____ Data in this exercise

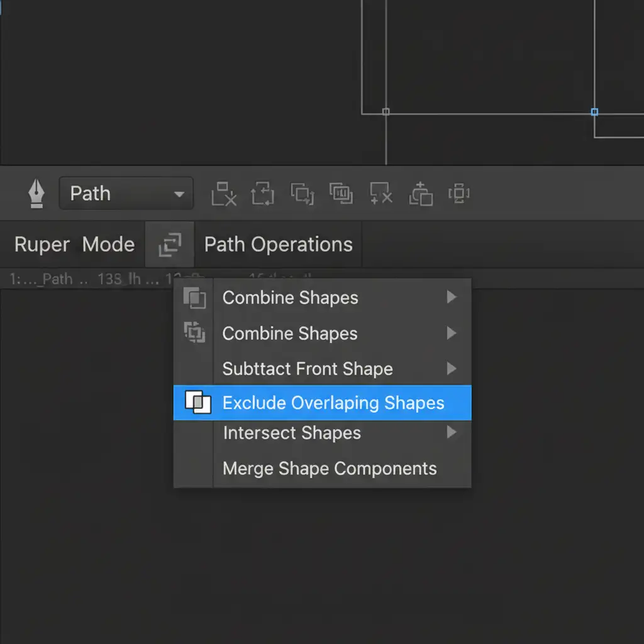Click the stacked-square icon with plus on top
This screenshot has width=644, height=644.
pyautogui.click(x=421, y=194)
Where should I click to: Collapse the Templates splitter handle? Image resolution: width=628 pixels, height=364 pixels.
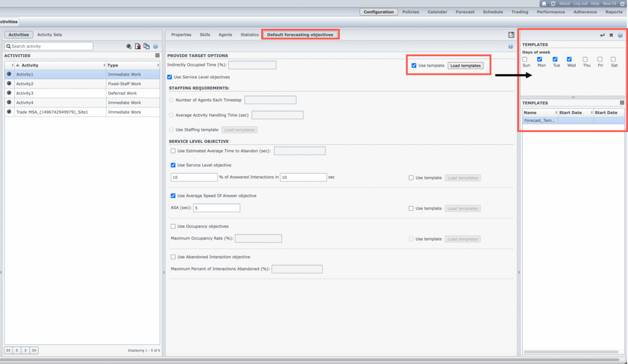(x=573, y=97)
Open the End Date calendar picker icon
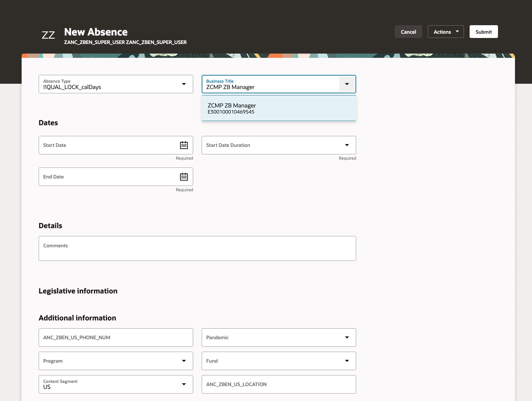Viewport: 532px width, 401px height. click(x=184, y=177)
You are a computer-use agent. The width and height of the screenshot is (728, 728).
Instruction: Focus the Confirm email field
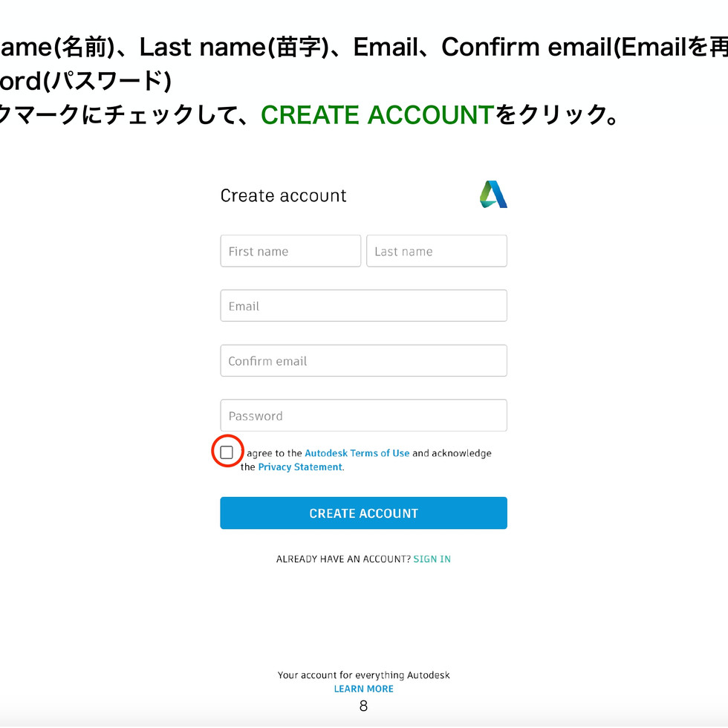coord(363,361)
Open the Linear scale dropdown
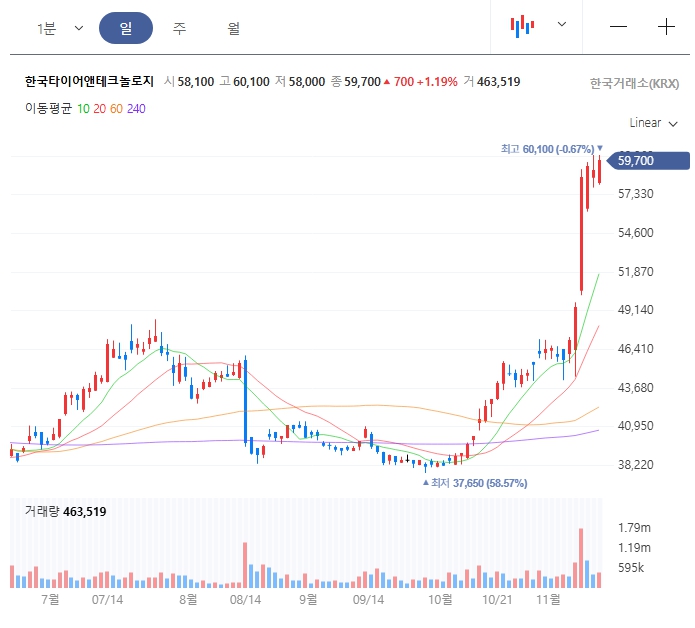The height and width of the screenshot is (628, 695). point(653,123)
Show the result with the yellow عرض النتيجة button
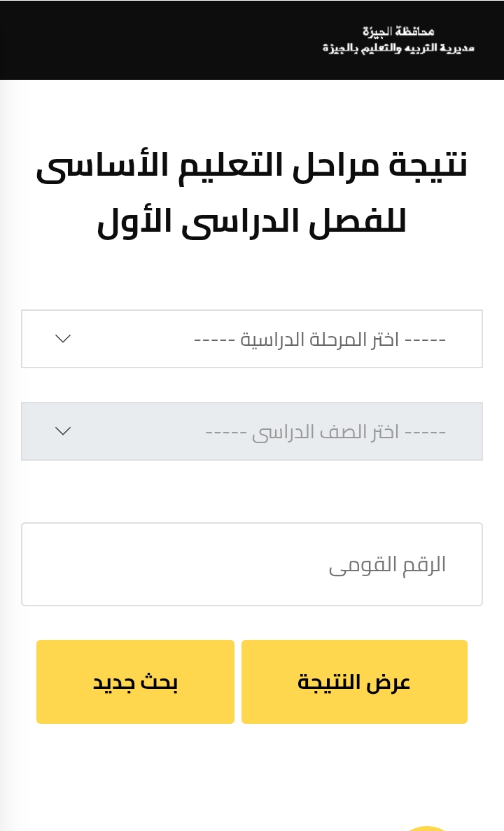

________

The task — Give again exactly the lines from the one holding "You are a computer-use" to the final line of the records, both ends included, and nothing more. Pictures do not belong in the copy.

Solution for this problem —
You are a computer-use agent. The width and height of the screenshot is (728, 728).
Instruction: Focus the Confirm email field
coord(363,361)
Open the Linear scale dropdown
The height and width of the screenshot is (628, 695). point(653,123)
Show the result with the yellow عرض النتيجة button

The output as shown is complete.